All those who have known C. C. Li would have had the same impression: He was curious about everything. Ever since he learned how to read, he read about everything in the world, especially everything related to China. It would be wrong to conclude that he did not know the War against Japanese Invasion was at a climax.

Immediately, he and his wife, together with all the passengers on the liner, experienced what that war brought to the people: The ocean liner, which was supposed to sail for 15 days, was left drifting on ocean for 51 days—even by changing ships—before arriving in Hong Kong on December 6, 1941, just one day before the “Sudden Attack on Pearl Harbor” took place (Guo, 2016).

At that time, it was impossible for C. C. Li to get back to the US, mainly because his wife was pregnant. Her own family had business in the US and expected them to go back (Spiess, 1983, 2005). More horribly, he and his wife were still in the shadow of being “nearly starved to death” from their time on the ocean liner and in Hong Kong. No more starvation!

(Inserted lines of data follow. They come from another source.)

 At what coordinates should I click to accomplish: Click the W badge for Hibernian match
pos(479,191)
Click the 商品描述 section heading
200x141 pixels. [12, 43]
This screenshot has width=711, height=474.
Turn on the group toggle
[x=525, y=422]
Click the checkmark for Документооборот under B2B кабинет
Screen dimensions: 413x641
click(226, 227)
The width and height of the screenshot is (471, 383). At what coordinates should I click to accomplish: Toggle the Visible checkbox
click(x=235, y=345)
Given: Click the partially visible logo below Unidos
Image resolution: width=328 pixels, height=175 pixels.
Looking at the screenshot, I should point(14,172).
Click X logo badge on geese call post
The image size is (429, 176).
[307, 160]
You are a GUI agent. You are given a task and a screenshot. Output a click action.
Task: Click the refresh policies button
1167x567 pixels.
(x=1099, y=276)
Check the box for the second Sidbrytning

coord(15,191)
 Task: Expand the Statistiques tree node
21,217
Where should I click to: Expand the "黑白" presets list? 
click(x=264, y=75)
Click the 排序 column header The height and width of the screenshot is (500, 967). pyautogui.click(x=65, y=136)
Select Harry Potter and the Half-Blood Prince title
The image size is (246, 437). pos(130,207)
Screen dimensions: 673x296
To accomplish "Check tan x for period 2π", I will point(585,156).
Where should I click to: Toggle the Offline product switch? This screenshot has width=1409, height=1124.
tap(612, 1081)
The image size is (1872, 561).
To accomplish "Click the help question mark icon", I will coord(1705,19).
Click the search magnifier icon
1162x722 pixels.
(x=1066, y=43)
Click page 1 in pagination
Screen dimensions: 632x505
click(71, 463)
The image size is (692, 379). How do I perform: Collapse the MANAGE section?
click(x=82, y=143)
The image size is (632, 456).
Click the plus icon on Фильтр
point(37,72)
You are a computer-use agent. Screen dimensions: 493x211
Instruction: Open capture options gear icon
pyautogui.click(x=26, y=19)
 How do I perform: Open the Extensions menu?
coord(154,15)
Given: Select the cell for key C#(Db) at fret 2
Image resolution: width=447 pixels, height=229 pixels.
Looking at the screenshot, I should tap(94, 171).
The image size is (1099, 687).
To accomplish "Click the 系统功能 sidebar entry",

Unsurprisingly, the couple faced many difficulties on the way to the “Bases for Free China”, or unoccupied part of China. It turned out, from the very beginning, to be a long journey which could still be impossible for us to imagine! However, C. C. Li was determined. He continued, walking and walking, with an empty stomach most of the time; his pregnant wife was carried on a sedan chair almost all the time, which emptied his small wallet. It took them 38 days to travel from Kowlong to Guilin on foot (Chen & Tai, 1998; Spiess, 1983, 2005).

The following quotations from him might help us understand how difficult it was and how determined he was:

“During this time, I learned about hunger… when you are starving, you really can’t do anything. You can’t think of anything but food. You just lie there like zombie. When you see a thing, the first question in your mind is: Is this edible? If it is not, it is useless… I thought all stores should sell food, that’s what starvation does to your thinking… Everything else is trivial and boring. Even death is trivial.” He described these thoughts after arriving in Huiyang (Phi Lambda, 2003).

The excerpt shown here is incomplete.